O advogado Starlei Calvosa da Silva é quem defende a ex-paciente e outras 19 mulheres que teriam sido vítimas do médico. Ele destaca que tentou um acordo com Bolívar e a unidade de saúde para evitar uma ação judicial. Entretanto, em janeiro desse ano, o profissional decidiu abrir um processo contra o médico na 7ª Vara Cível de Duque de Caxias. Calvosa pretende conseguir uma indenização pelos danos causados em sua cliente e pela frustração que Bolívar causou.

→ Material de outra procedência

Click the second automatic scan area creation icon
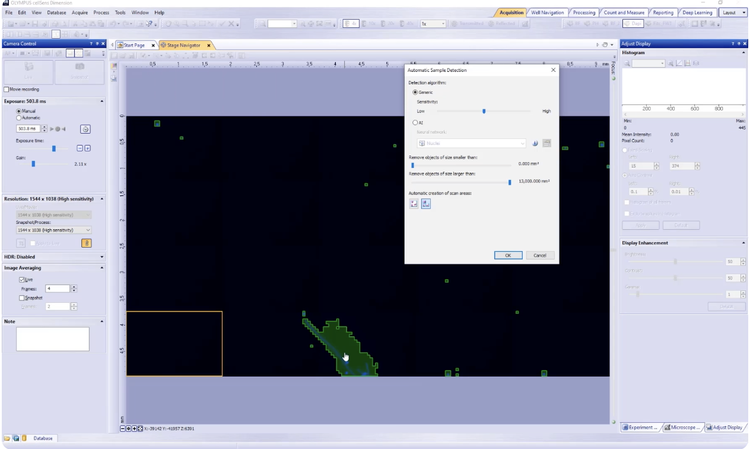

-- Nós estamos pedindo R$ 100 mil reais por todo o dano causado, por toda a expectativa e frustração que foi empregada no procedimento estético – afirma o advogado, que completa: -- O valor é uma forma de punir o médico e o hospital para que eles não voltem agir com irresponsabilidade novamente.
‘Eu vejo essas denúncias com bastante ressalvas’, diz advogado de médico preso acusado de manter paciente em cárcere privado e que agora é investigado erros em cirurgias
Defesa diz ver denúncias com ressalvas
A nova defesa do cirurgião plástico Bolívar Guerrero Silva diz que “é preciso investigar com cuidado” os casos de mulheres que têm procurado a Deam de Duque de Caxias para relatar supostos erros médicos cometidos pelo especialista durante procedimentos. Segundo o advogado Renato Darlan Camurati de Oliveira, que defende o equatoriano, “eventualmente pode ter havido algum erro”. Entretanto, afirma ele, essas mulheres precisam passar por uma avaliação:
-- Eu vejo essas mulheres procurando a Deam com bastante ressalvas. Só hoje (ontem) vi três supostas vítimas fazendo registro lá na delegacia. Mulheres reclamando de cirurgias de seis, oito, dez anos atrás. Existe um prazo legal para esse tipo de reclamação e acredito que essas mulheres são avaliadas. A delegada (Fernanda Fernandes, titular da Deam Caxias) é competente e não empurra o problema para o Ministério Público e para a Justiça. É lógico que eu não posso e nem tenho aptidão para julgar cada caso mesmo momento. Mas cada caso terá de ser avaliado especificamente – diz Renato Darlan, que continua:
-- Eventualmente, pode ter havido algum erro. Mas agora não posso fazer essa avaliação. Entretanto, existe muita gente querendo aproveitar da situação. Mas não sei de cada caso. O doutor Bolívar é uma pessoa de boa memória. Você dá um nome para ele, e ele sabe te dizer o procedimento e te explica tudo. Então, cada caso que aparece vamos ter que conversar com ele e entender o que aconteceu. Entender o que é aproveitamento e o que não é. O que me parece é que tem muita gente querendo se beneficiar com isso.